Sunday Star Times

Sunday, 27 June 2004

Review: Dark Sun – Erika Grundmann

FREE SPIRIT OR SELFISH SOD?

Iain Sharp asks whether a German-born Kiwi’s freedom-loving charisma makes up for his love-’em-and-leave-’em habits. A man who declared himself a citizen of the world flew his own flag and designed his own passport, yet was held captive on Somes Island because of his German nationality during both world wars, George Dibbern was certainly a remarkable character. Whether he was also an admirable one is harder to decide, but it’s the question which gives Erika Grundmann’s well-researched biography its peculiar fascination.Was Dibbern a far-sighted visionary with a liberating new philosophy, as he suggested in his 1941 book Quest? Or, for all his charismatic charm, was he at heart a self-centred sod, like good Kiwi man Barry Crump and American beatnik hero Neal Cassady, who couldn’t commit to anything except his own itches and dumped people once they had outlived their usefulness or lost their sex appeal?

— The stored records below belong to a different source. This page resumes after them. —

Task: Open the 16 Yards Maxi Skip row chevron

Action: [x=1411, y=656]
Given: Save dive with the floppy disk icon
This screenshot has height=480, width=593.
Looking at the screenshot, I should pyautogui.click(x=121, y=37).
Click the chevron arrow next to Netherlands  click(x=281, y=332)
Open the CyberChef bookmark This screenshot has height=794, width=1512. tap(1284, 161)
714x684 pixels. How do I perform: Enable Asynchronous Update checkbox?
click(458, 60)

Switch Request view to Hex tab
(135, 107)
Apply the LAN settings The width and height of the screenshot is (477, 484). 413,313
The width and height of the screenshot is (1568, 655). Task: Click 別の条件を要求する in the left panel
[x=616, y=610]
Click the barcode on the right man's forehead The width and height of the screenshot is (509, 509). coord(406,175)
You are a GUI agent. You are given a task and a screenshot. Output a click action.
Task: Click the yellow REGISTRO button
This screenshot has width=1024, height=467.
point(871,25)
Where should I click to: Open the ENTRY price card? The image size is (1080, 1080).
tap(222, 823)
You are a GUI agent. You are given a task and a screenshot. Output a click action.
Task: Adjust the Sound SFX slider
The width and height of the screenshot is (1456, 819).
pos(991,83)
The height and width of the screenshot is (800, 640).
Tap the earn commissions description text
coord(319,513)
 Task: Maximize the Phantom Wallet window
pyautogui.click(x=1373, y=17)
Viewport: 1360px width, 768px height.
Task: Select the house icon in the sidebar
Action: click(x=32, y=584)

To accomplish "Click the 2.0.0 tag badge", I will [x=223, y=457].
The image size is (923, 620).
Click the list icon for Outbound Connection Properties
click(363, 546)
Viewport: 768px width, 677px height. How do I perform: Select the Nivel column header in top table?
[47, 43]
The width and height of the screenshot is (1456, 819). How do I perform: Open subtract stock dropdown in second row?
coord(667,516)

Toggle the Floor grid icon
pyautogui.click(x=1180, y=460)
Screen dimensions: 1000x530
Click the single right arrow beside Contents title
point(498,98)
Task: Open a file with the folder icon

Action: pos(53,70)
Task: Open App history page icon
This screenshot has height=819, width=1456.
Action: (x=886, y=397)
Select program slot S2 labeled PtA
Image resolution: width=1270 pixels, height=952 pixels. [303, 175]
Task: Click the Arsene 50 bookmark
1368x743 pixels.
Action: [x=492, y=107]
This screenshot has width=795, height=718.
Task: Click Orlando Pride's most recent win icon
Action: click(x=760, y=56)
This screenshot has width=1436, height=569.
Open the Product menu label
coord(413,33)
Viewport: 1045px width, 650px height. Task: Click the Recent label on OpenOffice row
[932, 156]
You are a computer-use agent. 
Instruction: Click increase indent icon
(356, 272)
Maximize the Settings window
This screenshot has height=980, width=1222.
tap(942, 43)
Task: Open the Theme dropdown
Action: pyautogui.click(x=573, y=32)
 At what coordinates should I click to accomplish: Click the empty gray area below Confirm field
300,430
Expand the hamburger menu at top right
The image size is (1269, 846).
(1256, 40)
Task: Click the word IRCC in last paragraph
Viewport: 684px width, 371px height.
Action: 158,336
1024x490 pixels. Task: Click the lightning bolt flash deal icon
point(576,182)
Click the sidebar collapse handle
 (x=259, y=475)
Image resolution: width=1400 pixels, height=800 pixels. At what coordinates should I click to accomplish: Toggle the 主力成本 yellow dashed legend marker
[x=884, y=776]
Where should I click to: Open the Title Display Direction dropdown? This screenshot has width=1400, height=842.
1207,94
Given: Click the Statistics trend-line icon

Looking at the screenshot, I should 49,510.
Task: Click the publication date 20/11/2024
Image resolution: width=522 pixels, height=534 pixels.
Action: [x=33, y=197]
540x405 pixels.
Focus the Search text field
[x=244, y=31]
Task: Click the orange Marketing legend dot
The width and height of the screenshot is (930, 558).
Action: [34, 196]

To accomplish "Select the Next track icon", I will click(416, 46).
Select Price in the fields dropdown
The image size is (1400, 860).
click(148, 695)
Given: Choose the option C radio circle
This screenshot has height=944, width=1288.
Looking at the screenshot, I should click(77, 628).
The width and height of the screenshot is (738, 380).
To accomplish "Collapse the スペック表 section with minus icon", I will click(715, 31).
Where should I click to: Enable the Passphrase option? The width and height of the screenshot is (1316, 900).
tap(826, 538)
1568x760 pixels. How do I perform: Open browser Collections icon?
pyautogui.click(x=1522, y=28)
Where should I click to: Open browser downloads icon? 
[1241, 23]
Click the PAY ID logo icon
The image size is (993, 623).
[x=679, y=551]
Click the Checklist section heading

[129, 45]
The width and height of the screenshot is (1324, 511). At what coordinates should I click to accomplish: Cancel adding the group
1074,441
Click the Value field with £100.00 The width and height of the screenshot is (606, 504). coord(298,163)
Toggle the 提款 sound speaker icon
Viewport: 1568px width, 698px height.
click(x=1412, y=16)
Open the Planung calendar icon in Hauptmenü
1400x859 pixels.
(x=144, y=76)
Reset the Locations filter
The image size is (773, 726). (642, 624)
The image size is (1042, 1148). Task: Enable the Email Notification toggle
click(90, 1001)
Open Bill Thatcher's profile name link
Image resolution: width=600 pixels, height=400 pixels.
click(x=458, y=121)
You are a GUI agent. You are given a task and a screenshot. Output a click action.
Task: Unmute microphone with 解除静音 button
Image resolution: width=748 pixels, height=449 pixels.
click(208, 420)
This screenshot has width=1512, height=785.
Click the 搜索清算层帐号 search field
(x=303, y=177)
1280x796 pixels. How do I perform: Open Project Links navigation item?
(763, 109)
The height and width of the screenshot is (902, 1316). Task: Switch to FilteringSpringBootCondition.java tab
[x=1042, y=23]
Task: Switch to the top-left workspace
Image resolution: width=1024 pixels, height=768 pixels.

Born in the German port of Kiel in 1889, he was the son of a sea captain who died of malaria when George was only six. His strong-willed mother did her best to provide for her family but she died of cancer in 1907 while her son was sitting his school-leaving exams. His marks were good enough to take him to university but he opted to go to sea.

Harsh naval discipline didn’t suit his rebellious temperament, however. He jumped ship In Sydney In 1909, took short-term labouring jobs, worked for a while at the Hydro Majestic Hotel in the Blue Mountains, caught a steamer to New Zealand, returned to Sydney via Tasmania, tried to sell canvas canoes, failed, went back to New Zealand, washed cars in Napier, then started a taxi business In Dannevirke. This restlessness never left him.

In Dannevirke he became friendly with local Maori. He fit so well into the community, working as a bee farmer, that he was largely untroubled by authorities throughout most of World War I. It was not until June 1918 that he was interned as an enemy alien on Somes Island In Wellington Harbour.

Repatriated after the war, he married the cousin of a schoolfriend and fathered three daughters. But 1920s Germany, with its massive unemployment and galloping inflation, was an inhospitable place for a man like George who hadn’t finished his apprenticeship as a seaman and didn’t have a university degree. One business venture failed after another until in August 1930 he decided to sail to New Zealand in a 32-foot yacht he named Te Rapunga, which can be translated as ‘the moment just before the first light of dawn; the moment of longing, unrestricted by place and space and time’. The trip proved circuitous.

The boat didn’t arrive in Auckland till March 1934. The early part of the voyage was funded by wealthy Baroness Dorothée von Fritsch, with whom George had an affair, bickered, parted, made up, then bickered again—a pattern he would repeat with several other women.The political situation darkened. Refusing to fly the swastika, which Germany demanded, aboard Te Rapunga, George continued to voyage around the Pacific. He had come to regard the boat and the ocean as his real home. He was arrested in Napier (hometown of his lover Eileen Morris) in February 1941 and returned to Somes Island. He continued his travels afterwards, dying in Auckland in 1962 without ever seeing his wife and children again, though he had continued to write to them.

A Canadian of German descent, Erika Grundmann spent 12 years tracing Dibbern’s incessant movements. At times the book becomes bogged down—sea-logged, I guess one should say—under the sheer weight of detail. But there’s a generosity in its approach. We are left to make up our own minds about George. We see both what was splendid and enticing about the man and what was infuriating and costly to those who wanted to pin him down.